Nets are not an offensive juggernaut, but they're showing they always play hard
The adjectives, the descriptors, which Cam Johnson used over and over again to describe the current iteration of the Nets were not ones routinely associated with previous incarnations of the franchise.
Tough. Toughness.
It is indeed a new era. Or at the very least, the start of a new era.
“I think there's a grit,” Johnson said of the Nets following a late-morning practice Wednesday at the Hospital For Special Surgery Training Center. “We're not winning games because we're playing pretty basketball or because we're making shots and things are going our way. I think we're finding ways to win and finding ways to be tough and figured that part of the game out.”
In what was expected to be — and what still very well may happen — a season in which they contend for the first overall pick in the upcoming NBA draft, the Nets find themselves with a record of 4-4 after eight games.
And while all involved acknowledge that essentially one-tenth of the season is too small a sample size to be determinative of trends, the fact remains that the Nets have already beaten the Bucks and swept the season series against the Grizzlies.
Unlike the Kevin Durant-Kyrie Irving era, the 2024-25 Nets are not an offensive juggernaut that possesses the high-end player personnel to outscore defensive lapses and mistakes. The Nets’ 113.5 points per game is 14th in the league.
Not great. Not terrible. Solidly in the middle of the pack.
What they have shown to do well is play hard. The Nets are eighth in the NBA in charges drawn per game (0.50) and 12th in screen assists per game (9.3).
Neither are glamorous data points. But they are instructive as to how the Nets believe they must do in order to be successful.
“I think this year we're just coming in with no excuses,” Jalen Wilson said. “I think we just attack the situation and don't create any disadvantages when it comes to, like I said, being tired mentally, physically. We just come in and want to win and string games together.”

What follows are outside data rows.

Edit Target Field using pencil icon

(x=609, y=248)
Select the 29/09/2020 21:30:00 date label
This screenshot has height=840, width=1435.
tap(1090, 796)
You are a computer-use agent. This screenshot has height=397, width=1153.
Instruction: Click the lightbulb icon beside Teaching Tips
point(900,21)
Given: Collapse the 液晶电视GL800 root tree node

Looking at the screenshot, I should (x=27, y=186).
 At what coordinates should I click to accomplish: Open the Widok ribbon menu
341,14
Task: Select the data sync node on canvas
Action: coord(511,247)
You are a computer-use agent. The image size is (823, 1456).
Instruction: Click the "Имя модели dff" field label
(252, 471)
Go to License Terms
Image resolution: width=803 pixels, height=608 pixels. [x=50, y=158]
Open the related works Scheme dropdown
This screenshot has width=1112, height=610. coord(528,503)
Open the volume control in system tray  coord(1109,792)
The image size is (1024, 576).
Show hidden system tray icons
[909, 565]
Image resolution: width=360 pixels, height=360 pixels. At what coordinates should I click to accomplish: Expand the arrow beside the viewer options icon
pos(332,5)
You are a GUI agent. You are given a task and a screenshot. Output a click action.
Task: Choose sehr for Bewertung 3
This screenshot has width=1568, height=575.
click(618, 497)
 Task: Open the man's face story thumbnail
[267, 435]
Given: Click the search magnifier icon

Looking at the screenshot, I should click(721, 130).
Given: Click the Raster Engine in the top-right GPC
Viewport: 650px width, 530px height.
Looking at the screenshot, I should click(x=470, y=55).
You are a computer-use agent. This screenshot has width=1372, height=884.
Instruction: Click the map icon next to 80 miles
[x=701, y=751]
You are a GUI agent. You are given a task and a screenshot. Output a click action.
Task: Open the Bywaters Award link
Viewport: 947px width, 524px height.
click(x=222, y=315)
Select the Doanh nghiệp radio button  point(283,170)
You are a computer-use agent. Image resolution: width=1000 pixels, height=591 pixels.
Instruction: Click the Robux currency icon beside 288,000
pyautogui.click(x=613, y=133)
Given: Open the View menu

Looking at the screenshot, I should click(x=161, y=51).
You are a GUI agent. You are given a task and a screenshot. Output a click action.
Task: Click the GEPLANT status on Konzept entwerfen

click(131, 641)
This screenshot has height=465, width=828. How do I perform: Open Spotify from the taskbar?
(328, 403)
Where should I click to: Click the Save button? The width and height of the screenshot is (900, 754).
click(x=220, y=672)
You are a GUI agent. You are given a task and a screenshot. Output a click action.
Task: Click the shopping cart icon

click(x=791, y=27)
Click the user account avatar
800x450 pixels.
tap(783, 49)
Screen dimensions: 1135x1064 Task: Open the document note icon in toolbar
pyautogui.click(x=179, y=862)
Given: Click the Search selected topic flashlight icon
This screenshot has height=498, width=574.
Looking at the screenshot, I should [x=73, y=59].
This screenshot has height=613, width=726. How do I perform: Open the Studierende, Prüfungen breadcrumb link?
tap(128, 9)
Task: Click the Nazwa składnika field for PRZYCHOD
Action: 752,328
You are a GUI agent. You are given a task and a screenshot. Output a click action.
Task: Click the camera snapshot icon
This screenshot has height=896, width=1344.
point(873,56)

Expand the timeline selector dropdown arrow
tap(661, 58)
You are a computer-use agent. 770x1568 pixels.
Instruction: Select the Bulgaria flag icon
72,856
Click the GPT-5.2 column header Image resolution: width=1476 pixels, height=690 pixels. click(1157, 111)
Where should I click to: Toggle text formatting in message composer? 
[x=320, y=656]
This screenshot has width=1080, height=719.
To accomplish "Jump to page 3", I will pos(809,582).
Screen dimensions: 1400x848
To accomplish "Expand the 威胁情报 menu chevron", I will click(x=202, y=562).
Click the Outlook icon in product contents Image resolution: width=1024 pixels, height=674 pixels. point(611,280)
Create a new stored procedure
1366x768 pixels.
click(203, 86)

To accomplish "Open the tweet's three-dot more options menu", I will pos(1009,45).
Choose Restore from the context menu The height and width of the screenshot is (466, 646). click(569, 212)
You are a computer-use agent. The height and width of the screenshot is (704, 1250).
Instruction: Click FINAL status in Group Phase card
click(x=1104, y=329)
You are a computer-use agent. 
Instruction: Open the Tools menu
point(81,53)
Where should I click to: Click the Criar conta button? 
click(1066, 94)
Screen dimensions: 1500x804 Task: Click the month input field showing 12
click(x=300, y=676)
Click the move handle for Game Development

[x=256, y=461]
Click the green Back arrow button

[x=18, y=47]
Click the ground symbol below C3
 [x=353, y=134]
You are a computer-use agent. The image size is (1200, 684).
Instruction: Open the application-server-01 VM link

But is it sustainable? Can a team simply effort its way to a winning record by the end of the season?
Johnson believes it can.
“That toughness aspect and how we're trying to play is sustainable,” Johnson said. “And I don't think we're subject to the ebbs and flows of the games as much. Memphis was a hard-fought win, Chicago was a hard-fought win, and there have been some that haven't gone our way, but we've been able to turn around and respond each time."
In part because under first-year coach Jordi Fernandez, the Nets are attacking from the perimeter. The Nets are averaging 40.1 three-point attempts per game, which is seventh-most in the league. As is their 14.4 made threes per game average.
“Overall, the buy-in from our guys and what we're trying to do with our shot chart and shot selection, so far I'm happy,” Fernandez said when asked if he was satisfied with the quality of the three-pointers the Nets have been taking.
Notes & quotes: Are the Nets getting closer to being at full strength? That is somewhat of an open question. Fernandez said Day’Ron Sharpe (hamstring) and Noah Clowney (hip) are status quo, but he believes he will have an update on Trendon Watford (hamstring) Thursday.